### Task instructions
For the entries that follow, restate word for word the line containing "دانش و فناوری (937, 1427)", the line containing "آشپزی (1222, 32)", and every line that lies between them.

Items from a data source
* * * *
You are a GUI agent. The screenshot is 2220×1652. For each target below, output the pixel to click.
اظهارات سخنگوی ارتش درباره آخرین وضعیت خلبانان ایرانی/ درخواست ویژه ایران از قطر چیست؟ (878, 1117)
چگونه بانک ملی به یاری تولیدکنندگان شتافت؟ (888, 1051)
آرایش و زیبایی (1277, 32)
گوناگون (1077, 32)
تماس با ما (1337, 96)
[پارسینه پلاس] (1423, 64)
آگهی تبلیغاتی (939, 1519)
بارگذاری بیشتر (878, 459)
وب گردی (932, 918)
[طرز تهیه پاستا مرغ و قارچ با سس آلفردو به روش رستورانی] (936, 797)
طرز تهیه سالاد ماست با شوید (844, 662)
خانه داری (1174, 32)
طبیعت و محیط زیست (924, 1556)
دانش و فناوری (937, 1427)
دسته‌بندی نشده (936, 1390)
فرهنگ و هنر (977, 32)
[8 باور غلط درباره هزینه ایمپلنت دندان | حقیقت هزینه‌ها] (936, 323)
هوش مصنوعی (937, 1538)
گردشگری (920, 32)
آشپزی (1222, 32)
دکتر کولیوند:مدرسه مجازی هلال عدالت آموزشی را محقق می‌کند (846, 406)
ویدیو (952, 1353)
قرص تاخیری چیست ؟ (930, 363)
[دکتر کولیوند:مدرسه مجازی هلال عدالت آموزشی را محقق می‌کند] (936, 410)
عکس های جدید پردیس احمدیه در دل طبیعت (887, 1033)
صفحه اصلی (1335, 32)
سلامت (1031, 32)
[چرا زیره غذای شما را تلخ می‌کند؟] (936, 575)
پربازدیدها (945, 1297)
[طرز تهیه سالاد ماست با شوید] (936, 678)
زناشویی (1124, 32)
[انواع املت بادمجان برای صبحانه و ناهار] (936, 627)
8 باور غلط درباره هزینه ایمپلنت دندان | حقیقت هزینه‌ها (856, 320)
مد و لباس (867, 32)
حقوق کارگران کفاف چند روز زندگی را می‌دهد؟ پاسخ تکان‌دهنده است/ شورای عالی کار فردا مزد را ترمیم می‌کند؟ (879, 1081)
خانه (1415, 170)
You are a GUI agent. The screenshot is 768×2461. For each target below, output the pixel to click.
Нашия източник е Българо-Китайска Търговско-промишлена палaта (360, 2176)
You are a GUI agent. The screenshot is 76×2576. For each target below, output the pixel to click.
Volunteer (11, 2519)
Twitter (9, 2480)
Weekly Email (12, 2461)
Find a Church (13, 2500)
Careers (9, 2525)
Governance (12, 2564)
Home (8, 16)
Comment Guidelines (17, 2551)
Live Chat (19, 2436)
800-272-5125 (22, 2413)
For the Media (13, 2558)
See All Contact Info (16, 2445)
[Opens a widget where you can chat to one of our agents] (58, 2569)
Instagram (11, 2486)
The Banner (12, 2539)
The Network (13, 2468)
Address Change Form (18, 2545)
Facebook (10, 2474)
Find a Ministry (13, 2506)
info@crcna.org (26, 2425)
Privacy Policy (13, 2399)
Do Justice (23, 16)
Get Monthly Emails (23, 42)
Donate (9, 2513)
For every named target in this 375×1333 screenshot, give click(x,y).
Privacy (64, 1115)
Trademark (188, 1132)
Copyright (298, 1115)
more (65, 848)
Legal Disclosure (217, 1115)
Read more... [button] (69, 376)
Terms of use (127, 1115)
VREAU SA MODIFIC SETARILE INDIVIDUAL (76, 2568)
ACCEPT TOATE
* * * *
### Answer to this problem
دانش و فناوری (937, 1427)
دسته‌بندی نشده (936, 1390)
فرهنگ و هنر (977, 32)
[8 باور غلط درباره هزینه ایمپلنت دندان | حقیقت هزینه‌ها] (936, 323)
هوش مصنوعی (937, 1538)
گردشگری (920, 32)
آشپزی (1222, 32)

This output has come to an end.